• DATASET EXCERPTS:
=== Begin Enclosure ===

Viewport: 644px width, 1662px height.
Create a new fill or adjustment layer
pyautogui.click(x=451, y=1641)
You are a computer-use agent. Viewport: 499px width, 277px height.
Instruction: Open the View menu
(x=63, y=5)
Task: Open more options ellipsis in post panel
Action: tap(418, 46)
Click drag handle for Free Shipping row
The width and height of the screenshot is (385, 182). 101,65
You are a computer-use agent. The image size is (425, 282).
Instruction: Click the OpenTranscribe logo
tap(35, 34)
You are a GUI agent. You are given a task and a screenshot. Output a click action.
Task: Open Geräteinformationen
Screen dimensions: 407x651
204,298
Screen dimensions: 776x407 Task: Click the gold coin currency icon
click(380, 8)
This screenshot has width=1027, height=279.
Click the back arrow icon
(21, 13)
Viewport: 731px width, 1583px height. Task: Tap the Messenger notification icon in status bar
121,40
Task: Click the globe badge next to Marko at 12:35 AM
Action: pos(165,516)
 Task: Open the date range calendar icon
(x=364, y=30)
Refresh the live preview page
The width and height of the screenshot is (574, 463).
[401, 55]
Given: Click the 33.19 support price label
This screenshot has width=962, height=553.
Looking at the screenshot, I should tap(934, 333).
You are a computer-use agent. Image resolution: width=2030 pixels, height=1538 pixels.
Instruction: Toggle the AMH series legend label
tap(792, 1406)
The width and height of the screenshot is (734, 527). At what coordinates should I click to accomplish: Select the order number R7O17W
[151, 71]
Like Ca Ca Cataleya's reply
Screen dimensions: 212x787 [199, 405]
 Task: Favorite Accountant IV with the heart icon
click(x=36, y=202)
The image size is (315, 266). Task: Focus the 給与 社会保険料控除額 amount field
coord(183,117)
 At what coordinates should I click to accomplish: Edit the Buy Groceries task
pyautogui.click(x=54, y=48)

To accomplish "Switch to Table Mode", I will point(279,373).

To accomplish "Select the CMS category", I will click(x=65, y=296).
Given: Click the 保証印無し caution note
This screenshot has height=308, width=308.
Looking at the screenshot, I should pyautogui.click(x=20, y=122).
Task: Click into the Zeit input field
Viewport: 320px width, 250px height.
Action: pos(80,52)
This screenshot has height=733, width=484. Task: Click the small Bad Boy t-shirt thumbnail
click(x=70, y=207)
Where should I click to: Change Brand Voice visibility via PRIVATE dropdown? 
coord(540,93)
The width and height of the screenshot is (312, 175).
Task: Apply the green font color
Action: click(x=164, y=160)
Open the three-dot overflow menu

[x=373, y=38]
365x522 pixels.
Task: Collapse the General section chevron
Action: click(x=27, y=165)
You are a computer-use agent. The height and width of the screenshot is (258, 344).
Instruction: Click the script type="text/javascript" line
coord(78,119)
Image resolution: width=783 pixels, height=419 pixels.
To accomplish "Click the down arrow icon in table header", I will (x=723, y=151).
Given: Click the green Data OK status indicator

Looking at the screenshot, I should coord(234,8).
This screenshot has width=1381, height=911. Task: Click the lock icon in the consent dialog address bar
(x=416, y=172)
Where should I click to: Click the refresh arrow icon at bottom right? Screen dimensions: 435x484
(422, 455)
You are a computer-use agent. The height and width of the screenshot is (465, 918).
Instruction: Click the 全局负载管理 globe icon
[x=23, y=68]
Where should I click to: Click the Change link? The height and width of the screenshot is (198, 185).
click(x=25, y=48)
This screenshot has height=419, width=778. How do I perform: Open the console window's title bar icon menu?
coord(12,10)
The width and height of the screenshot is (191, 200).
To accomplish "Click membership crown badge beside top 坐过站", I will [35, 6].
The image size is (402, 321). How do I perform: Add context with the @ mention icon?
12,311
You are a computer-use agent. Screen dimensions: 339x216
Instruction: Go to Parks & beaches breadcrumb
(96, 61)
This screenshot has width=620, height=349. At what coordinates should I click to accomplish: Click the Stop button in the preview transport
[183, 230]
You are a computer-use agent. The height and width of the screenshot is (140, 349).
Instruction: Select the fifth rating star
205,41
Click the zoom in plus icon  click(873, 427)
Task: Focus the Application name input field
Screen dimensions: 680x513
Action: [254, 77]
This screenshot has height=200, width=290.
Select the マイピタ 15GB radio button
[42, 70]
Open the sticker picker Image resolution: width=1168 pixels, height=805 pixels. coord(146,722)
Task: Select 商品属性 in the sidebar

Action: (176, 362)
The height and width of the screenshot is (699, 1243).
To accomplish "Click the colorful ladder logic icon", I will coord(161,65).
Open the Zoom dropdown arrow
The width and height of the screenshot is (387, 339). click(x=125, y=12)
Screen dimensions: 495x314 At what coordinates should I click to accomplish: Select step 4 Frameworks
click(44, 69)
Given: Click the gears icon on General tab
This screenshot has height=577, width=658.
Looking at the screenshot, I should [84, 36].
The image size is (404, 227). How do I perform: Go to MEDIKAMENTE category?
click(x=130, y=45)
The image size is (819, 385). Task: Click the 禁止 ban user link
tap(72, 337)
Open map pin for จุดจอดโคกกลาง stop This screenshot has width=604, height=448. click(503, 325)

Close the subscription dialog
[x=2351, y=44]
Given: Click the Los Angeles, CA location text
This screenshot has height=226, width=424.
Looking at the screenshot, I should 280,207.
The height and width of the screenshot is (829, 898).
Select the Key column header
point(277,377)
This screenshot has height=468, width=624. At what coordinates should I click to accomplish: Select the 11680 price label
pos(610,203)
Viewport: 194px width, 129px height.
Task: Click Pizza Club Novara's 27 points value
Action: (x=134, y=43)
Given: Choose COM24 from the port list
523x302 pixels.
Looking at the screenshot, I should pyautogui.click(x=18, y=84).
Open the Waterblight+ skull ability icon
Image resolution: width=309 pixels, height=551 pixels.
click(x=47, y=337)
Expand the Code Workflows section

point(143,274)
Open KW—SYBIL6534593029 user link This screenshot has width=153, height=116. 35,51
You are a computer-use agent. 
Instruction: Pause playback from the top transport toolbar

=== End Enclosure ===

• WHAT IS REQUIRED: Filter the listing for the word "will" and copy each line that has it.

• SOLVED EXERCISE:
To accomplish "Switch to Table Mode", I will point(279,373).
To accomplish "Select the CMS category", I will click(x=65, y=296).
To accomplish "Click the down arrow icon in table header", I will (x=723, y=151).
To accomplish "Click membership crown badge beside top 坐过站", I will [35, 6].
To accomplish "Click the colorful ladder logic icon", I will coord(161,65).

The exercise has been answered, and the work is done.